Goal: Extract every line of text from the records below word for word, and leave the pictures out.

# start of Data entries

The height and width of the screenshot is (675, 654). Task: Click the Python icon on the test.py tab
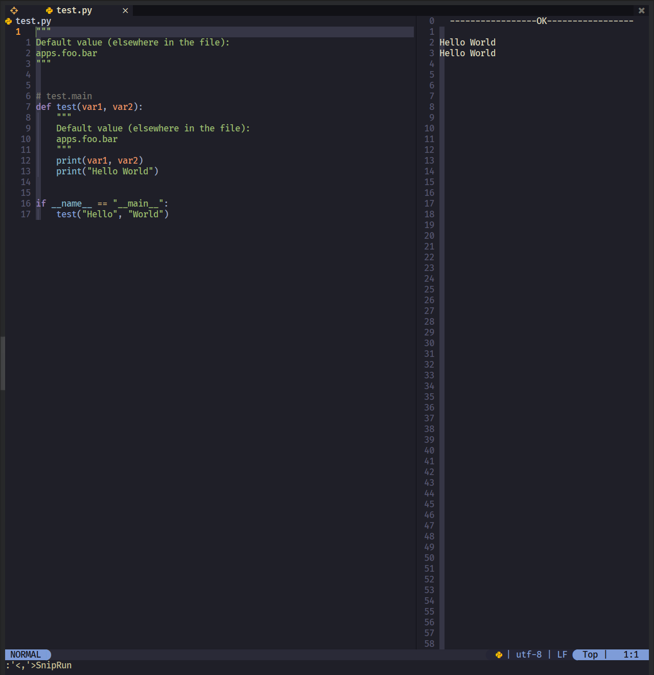pos(49,10)
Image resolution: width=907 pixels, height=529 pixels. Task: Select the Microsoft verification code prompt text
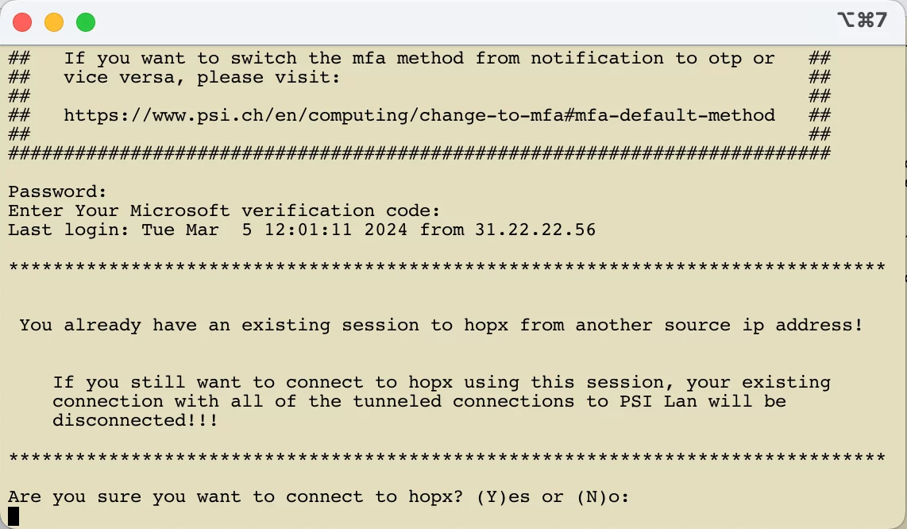coord(224,210)
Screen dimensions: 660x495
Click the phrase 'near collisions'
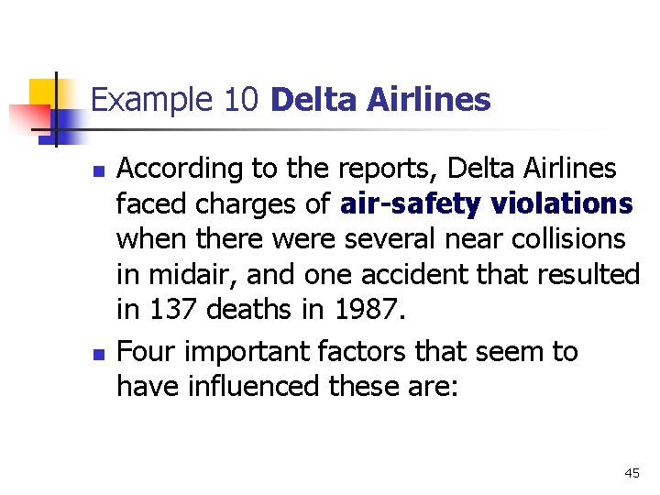(x=535, y=238)
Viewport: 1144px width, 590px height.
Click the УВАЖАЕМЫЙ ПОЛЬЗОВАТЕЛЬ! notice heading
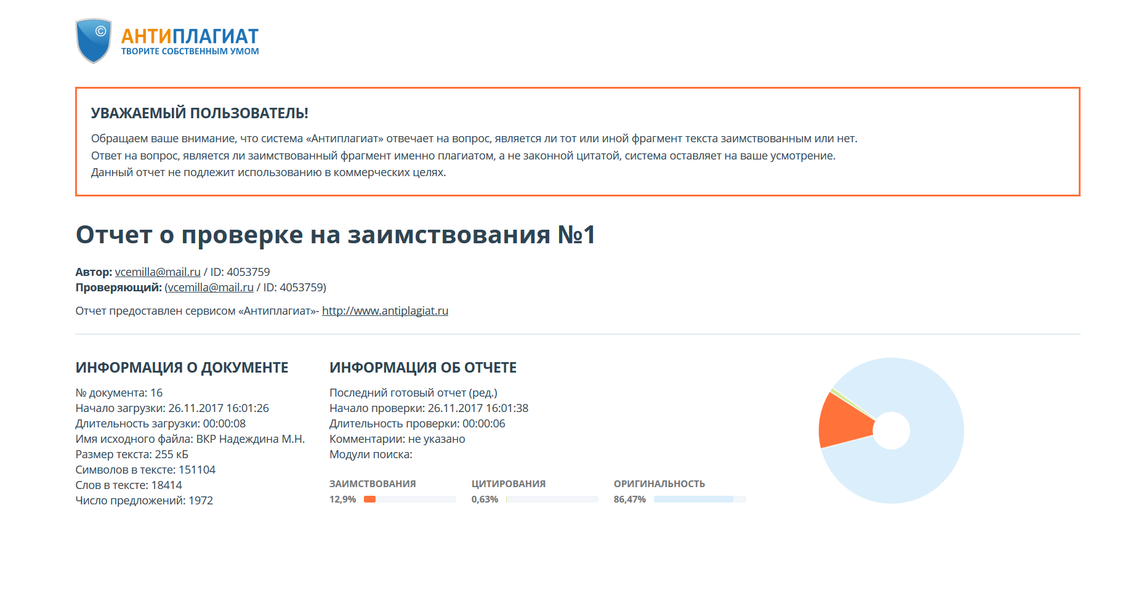click(x=199, y=113)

# end of Data entries

Finished task:
The height and width of the screenshot is (675, 654). Task: Click the Python icon on the test.py tab
pos(49,10)
Image resolution: width=907 pixels, height=529 pixels. Task: Select the Microsoft verification code prompt text
coord(224,210)
Screen dimensions: 660x495
Click the phrase 'near collisions'
(x=535, y=238)
Viewport: 1144px width, 590px height.
Click the УВАЖАЕМЫЙ ПОЛЬЗОВАТЕЛЬ! notice heading
click(x=199, y=113)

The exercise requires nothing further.